At the tail end of his daily press conference, White House spokesman Robert Gibbs was asked by far the most provocative question of the day: why tax-evasion problems landed actor Wesley Snipes in jail but seem inconsequential to Treasury Secretary Timothy Geithner?
"Is the president asking the IRS to be more lenient to all Americans in the future, when they say 'I didn't know but I am sorry?' a reporter asked as Gibbs was leaving the podium. The journalist said somewhat sarcastically that she wondered whether Snipes -- had he been in the Treasury instead of Hollywood -- might not have ended up behind bars.
"These are the questions that can certainly get me in trouble," Gibbs replied, to laughter. "Secretary-designate Geithner -- who I believe in a few hours we will be able to call Secretary Geithner because of a strong bipartisan vote in the Senate -- admitted that he made honest mistakes that clearly should have been avoided. He made amends by paying the back-taxes... the president also believes that he has a unique experience, unique intelligence, a unique background to tackle the economic crises that we face right now as a country. That he will be a tremendous leader for our economic team and somebody that I think Americans will value having on their side as we turn this economy around."

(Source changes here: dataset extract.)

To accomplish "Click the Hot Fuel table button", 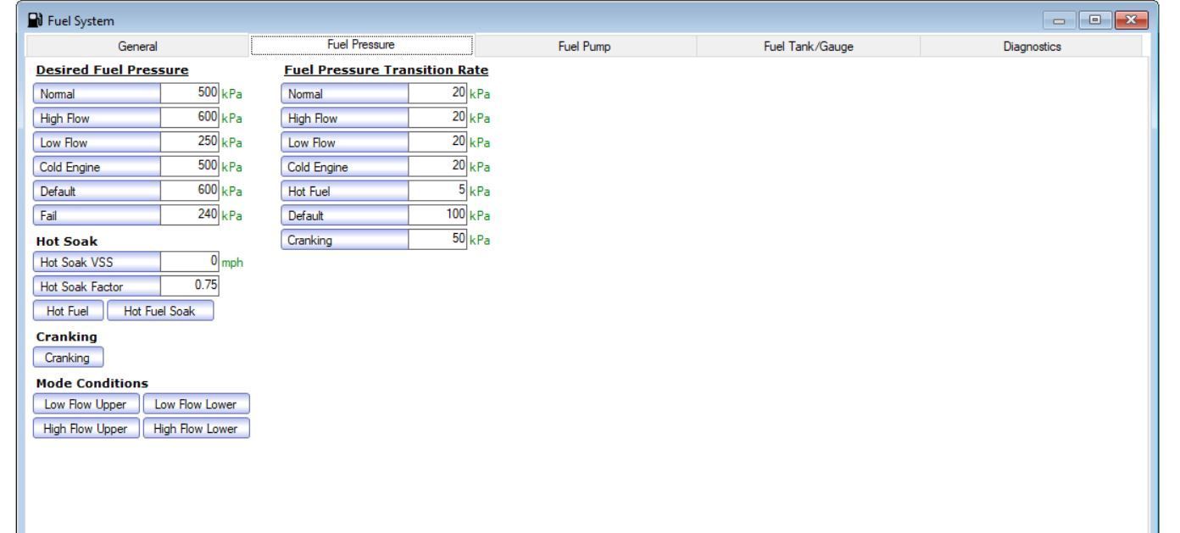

Noticeably absent from the answer was any reference to Snipes, which would have surely dominated the post-conference coverage.
Hours after Gibbs spoke, the Senate took up (and seems poised to pass) Geithner's nomination. In White Houses past, revelations about a failure to pay taxes on income earned would have been a political killer. But Obama -- whether because of his own popularity or the dire economic climate -- is being granted significant leeway. The Snipes question was one of only a few Geithner queries posed to Gibbs during the new president's first few days in office.